Sunday, September 19, 2010


I don’t think a single dish in Greece came with out some olive oil somewhere. Olive oil is an essential ingredient in Greek cooking as well as many other Mediterranean countries. There are over 750 million olive trees worldwide, 95% of those being in the Mediterranean region. Spain is the top producer of olive oil, but Greece holds 3rd with over 130 million olive trees which equal 350,000 tons of olive oil each year! Greece devotes 60% of their cultivated land to olive growing.

Olive oil is used in so many ways for cooking and has great health benefits – like favourbale effects on cholesterol, good omega-6 acids, vitamin E and antioxidants!
Get this – there is an International Olive Oil Council (IOOC) which is based out of Madrid. The council promotes olive oil worldwide by tracking production, defining quality standards and monitoring authenticity.
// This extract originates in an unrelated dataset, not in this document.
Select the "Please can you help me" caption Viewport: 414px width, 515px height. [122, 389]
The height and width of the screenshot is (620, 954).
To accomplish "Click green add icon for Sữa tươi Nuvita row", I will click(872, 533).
There are different retail grades of olive oil:

Extra Virgin Olive Oil: come from virgin oil production only (oil was produced by use of physical means, with no chemical treatment)
Virgin Olive Oil: virgin production only
Pure Olive Oil: Usually a blend of refined and virgin production oil
Olive Oil: Lacks a strong flavour and is a blend of refined and virgin production
Olive Pomace Oil: refined pomace olive oil that is blended with some virgin oil. Very neutral flavour
Lampante Oil: Not suitable for food. Used for oil burning lamps
Refined Olive Oil: l has been chemically treated to neutralize strong tastes (characterized as defects) and neutralize the acid content (free fatty acids). Refined oil is commonly regarded as lower quality than virgin oil.

Well-made olive oil is delicious as is. As a dip for bread, drizzled over pasta or a pizza, over any type of salad, with mozzarella or feta cheese or on top an appetizer of tzatziki. Olive oil is such a multi-purpose cooking ingredient!